● Tasks to perform:
(A) In the post about the magnetic field around a sinusoid-shaped wire, swap "amplitude" for "frequency" and write out the passage that begins at the words "I have a long" and stops after "with sinusoid amplitude?".
(B) Answer these questions on the post about the magnetic field around a sinusoid-shaped wire:
(i) Into what shape is the long straight wire slightly deformed?
(ii) What value is given for z in the parametrized sinusoid equation?
(iii) In which law is the cross product taken?
(C) Continue the post about the magnetic field around a sinusoid-shaped wire from where it stops.

● Extract:
# Magnetic field around sinusoid shaped wire

malganis99

## Homework Statement

I have a long straight wire which is slightly deformed into sinusoid shape. How does the magnetic field change with deformation? Can you express the magnetic field change linearly with sinusoid amplitude?

## Homework Equations

parametrized sinuosid equation

x = t
y = a*sin(t)
z=0

$\vec{B}$=$\frac{μ_{0}*I}{4\Pi}$$\int$$\frac{d\vec{l}×(\vec{r}'(t)-\vec{r}(t))}{|\vec{r}'(t)-\vec{r}(t)|^{3}}$

## The Attempt at a Solution

$\vec{r}$(t)=(t, a*sin(t),0)
$\dot{\vec{r}}$(t)=(1,a*cos(t),0)

$\vec{\xi}$(t)=$\frac{\dot{\vec{r}}(t)}{|\dot{\vec{r}}(t)|}$=$\frac{(1,a*cos(t),0)}{\sqrt{1+a^{2}*cos^{2}(t)}}$

d$\vec{l}$ = $\vec{\xi}$(t)dl

dl=|$\frac{d\vec{r}}{dt}$|*dt=$\sqrt{1+a^{2}*cos^{2}(t)}$*dt

The cross product in Biot-Savart law
d$\vec{l}$×($\vec{r}$'(t)-$\vec{r}$(t))=((1,a*cos(t),0)×(x-t,y-a*sin(t),z))*dt where $\vec{r}$'(t) is a point in space (x,y,z)

Entries for locating text and elements:
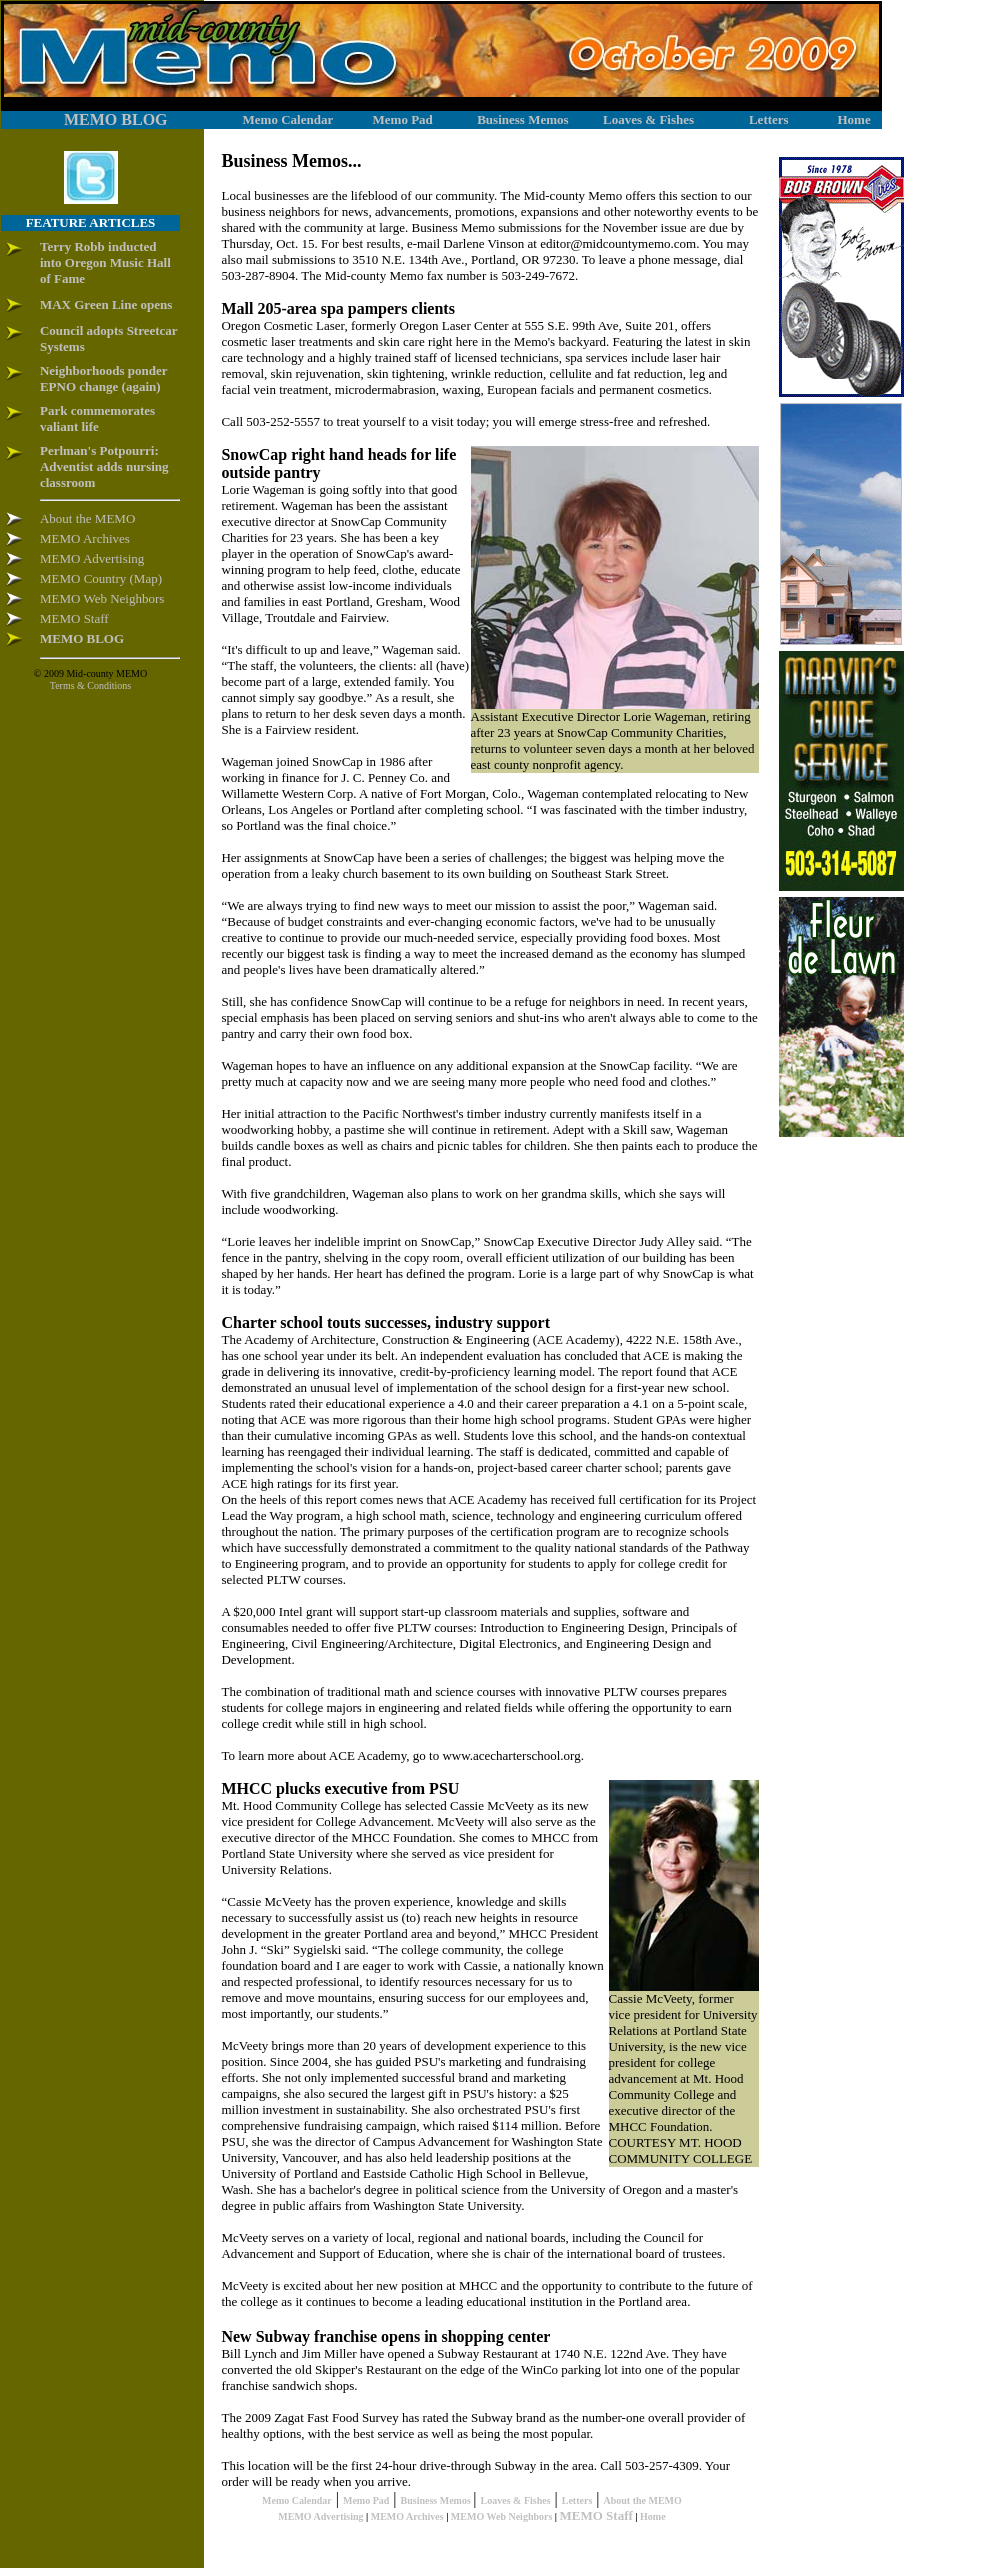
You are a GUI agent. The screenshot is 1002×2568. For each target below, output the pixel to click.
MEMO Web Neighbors (501, 2516)
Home (653, 2516)
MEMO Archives (407, 2516)
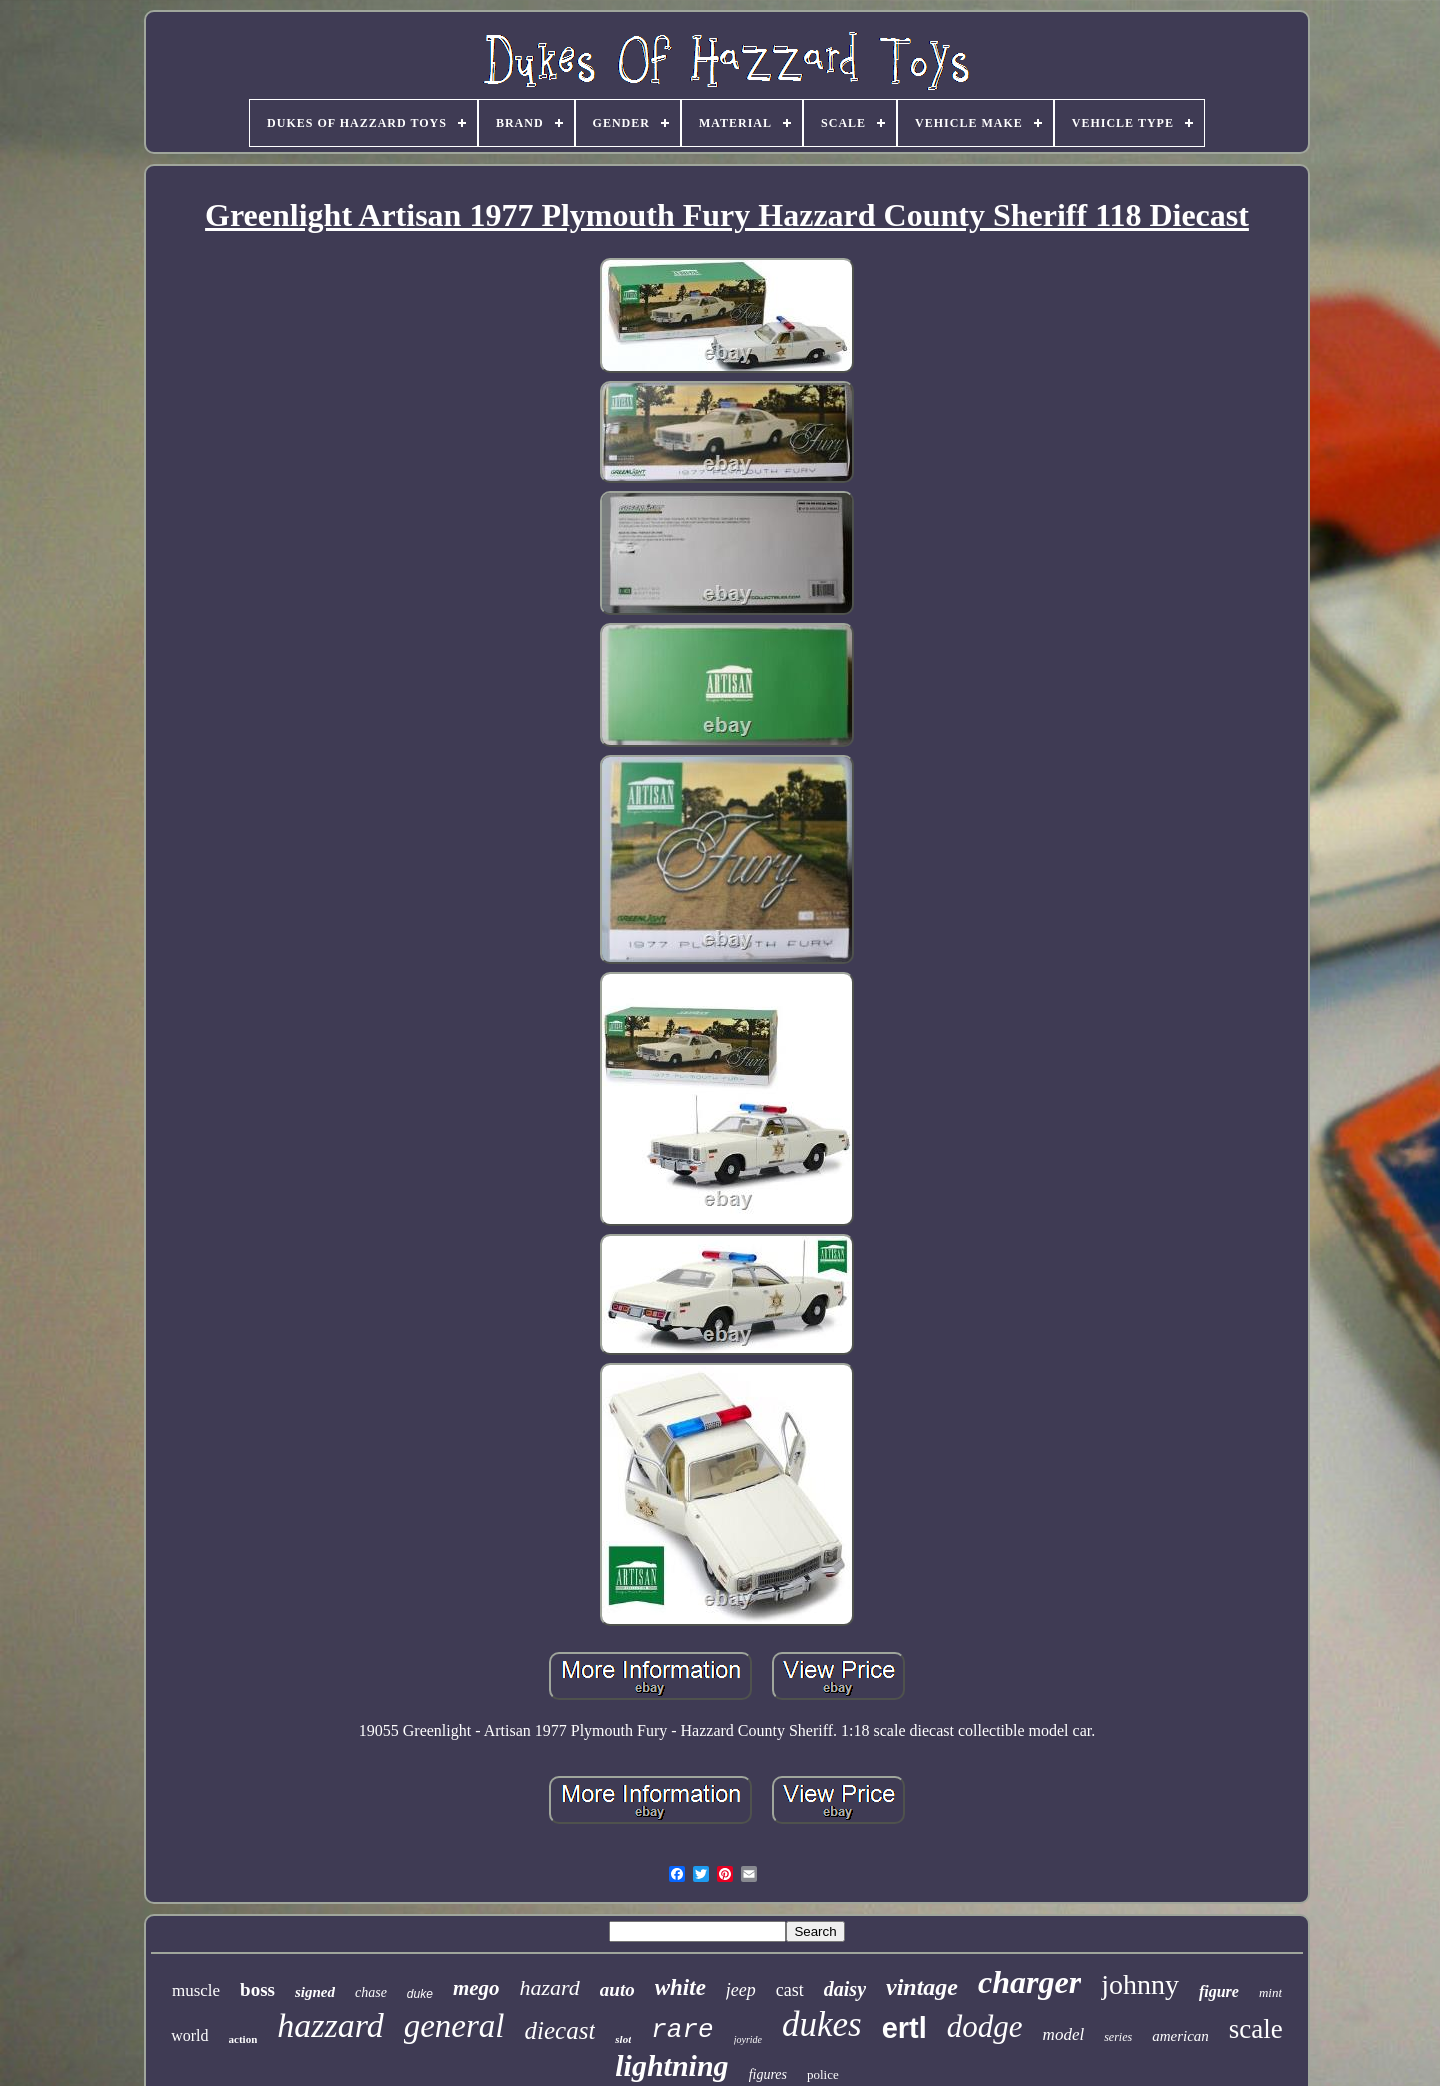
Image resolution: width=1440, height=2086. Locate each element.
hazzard (330, 2025)
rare (682, 2030)
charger (1029, 1982)
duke (420, 1994)
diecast (560, 2030)
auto (617, 1989)
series (1118, 2037)
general (454, 2026)
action (243, 2039)
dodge (985, 2026)
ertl (904, 2028)
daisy (845, 1989)
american (1180, 2036)
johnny (1140, 1984)
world (189, 2035)
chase (371, 1992)
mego (476, 1988)
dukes (822, 2024)
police (823, 2074)
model (1064, 2034)
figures (768, 2074)
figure (1219, 1991)
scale (1256, 2029)
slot (623, 2039)
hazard (550, 1987)
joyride (748, 2039)
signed (315, 1992)
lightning (671, 2065)
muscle (196, 1990)
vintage (922, 1987)
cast (790, 1990)
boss (257, 1989)
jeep (741, 1990)
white (680, 1987)
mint (1270, 1992)
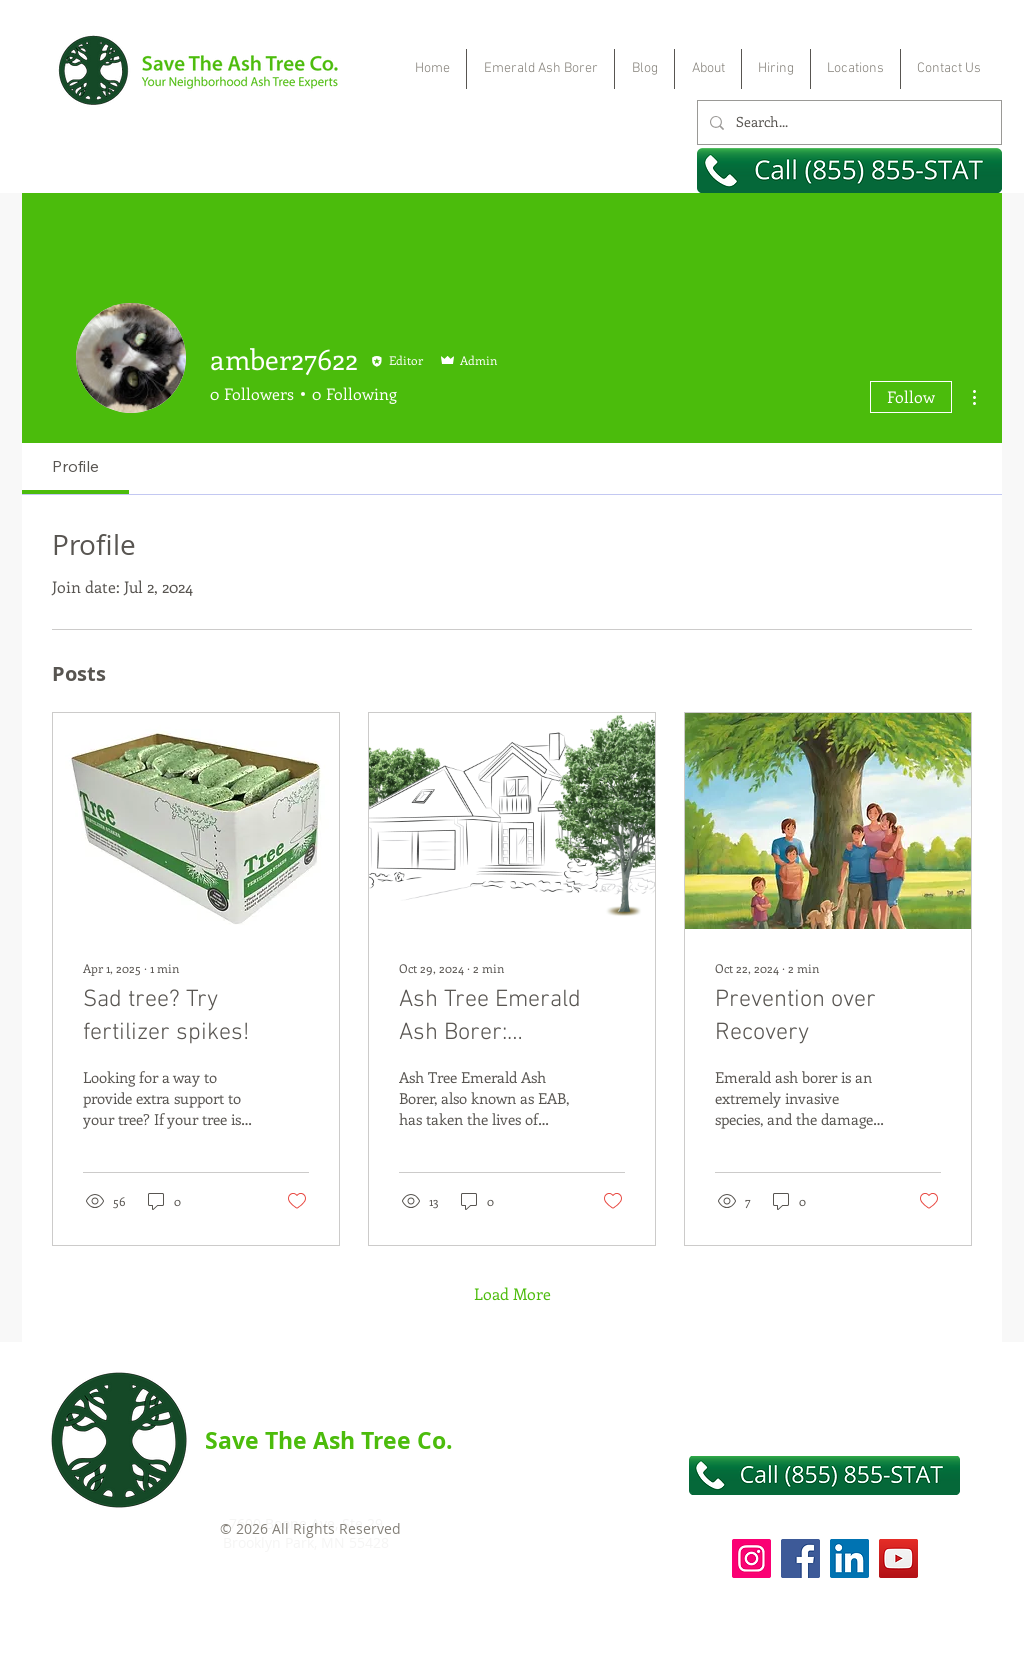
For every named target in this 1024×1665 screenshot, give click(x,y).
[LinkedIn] (849, 1558)
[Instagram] (751, 1558)
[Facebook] (800, 1558)
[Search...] (847, 122)
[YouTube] (898, 1558)
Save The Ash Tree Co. (329, 1440)
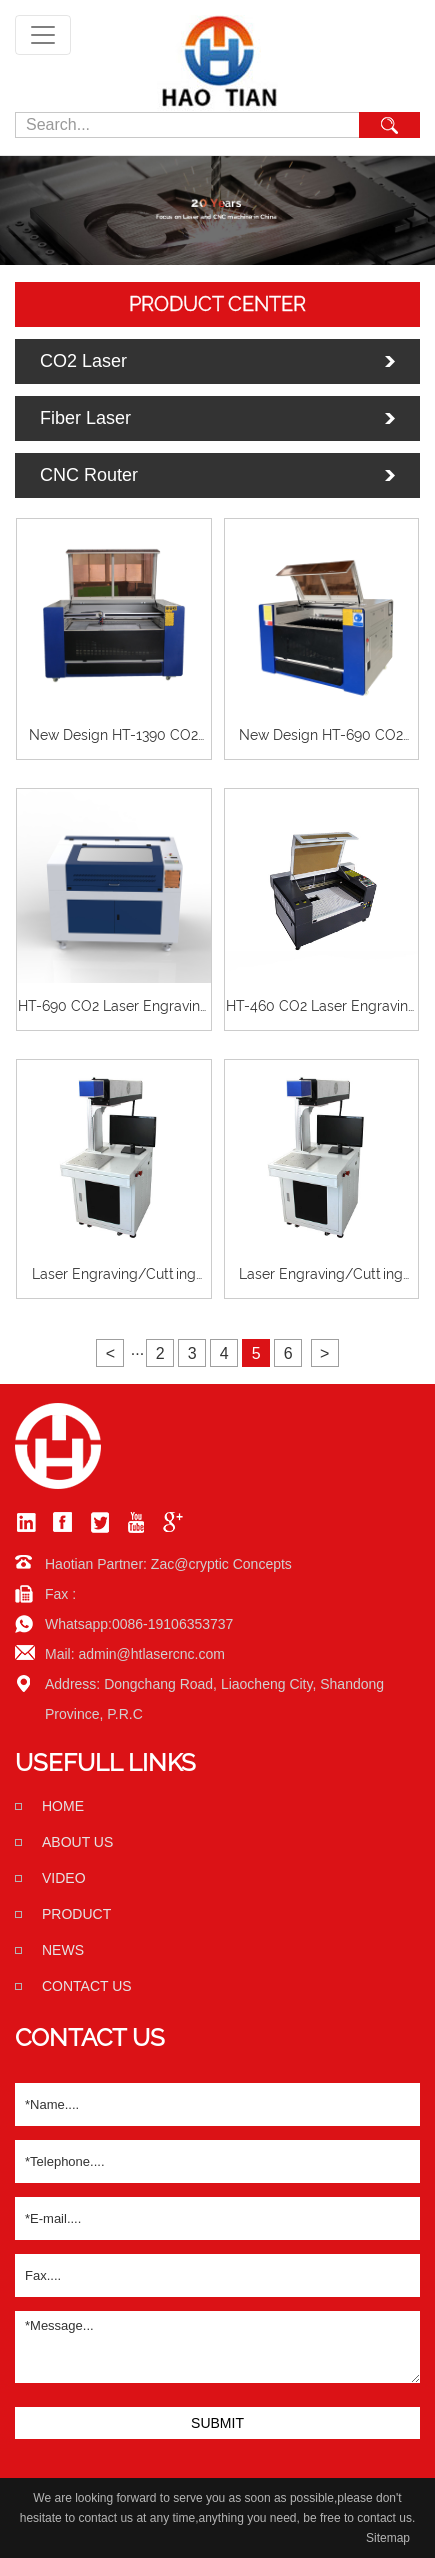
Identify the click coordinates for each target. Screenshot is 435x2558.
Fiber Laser (85, 418)
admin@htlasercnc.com (151, 1654)
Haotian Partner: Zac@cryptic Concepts (168, 1564)
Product (76, 1914)
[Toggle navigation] (43, 35)
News (63, 1950)
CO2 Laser (83, 361)
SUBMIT (217, 2423)
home (63, 1806)
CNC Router (89, 475)
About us (77, 1842)
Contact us (87, 1986)
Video (64, 1878)
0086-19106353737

● Responses:
(A)
I have a long straight wire which is slightly deformed into sinusoid shape. How does the magnetic field change with deformation? Can you express the magnetic field change linearly with sinusoid frequency?

(B)
(i) A sinusoid shape.
(ii) z = 0.
(iii) The Biot-Savart law.

(C)
$|\vec{r}$'(t)-$\vec{r}$(t)|$^{3}$= $\sqrt{((x-t)^{2}+(y-a*sin(t))^{2}+z^{2})}$$^{3}$

$\vec{B}$=$\frac{μ_{0}*I}{4\Pi}$$\int$$\frac{(z*a*cos(t)\hat{i}-z\hat{j}+(y+a(t*cos(t)-x*cos(t)-sin(t))\hat{k})}{\sqrt{(x-t)^{2}+(y-a*sin(t))^{2}+z^{2})}^{3}}$dt and integral goes from -∞ to +∞

B$_{x}$=$\frac{μ_{0}*I}{4\Pi}$$\int$$\frac{z*a*cos(t)\hat{i}}{(x^{2}+y^{2}+z^{2}-2xt+t^{2}-2y*a*sin(t))^{3/2}}$dt

B$_{y}$=$\frac{μ_{0}*I}{4\Pi}$$\int$$\frac{-z\hat{j}}{(x^{2}+y^{2}+z^{2}-2xt+t^{2}-2y*a*sin(t))^{3/2}}$dt

B$_{z}$=$\frac{μ_{0}*I}{4\Pi}$$\int$$\frac{(y+a(t*cos(t)-x*cos(t)-sin(t)))\hat{k}}{(x^{2}+y^{2}+z^{2}-2xt+t^{2}-2y*a*sin(t))^{3/2}}$dt

When I expanded denominator in Biot_savart law I ignored the terms with a$^{2}$ because they are negligible if a is small.

When I put these integrals in Mathematica it can't solve them. Should I approach the problem differently? Are my calculations correct?

Thanks for the help.

Last edited:

Homework Helper
Gold Member
As $a$ is small, why not expand $\left[ (x-t)^2 + (y-a\sin t)^2 + z^2 \right]^{-\frac{3}{2}}$ in a Taylor series around $a=0$?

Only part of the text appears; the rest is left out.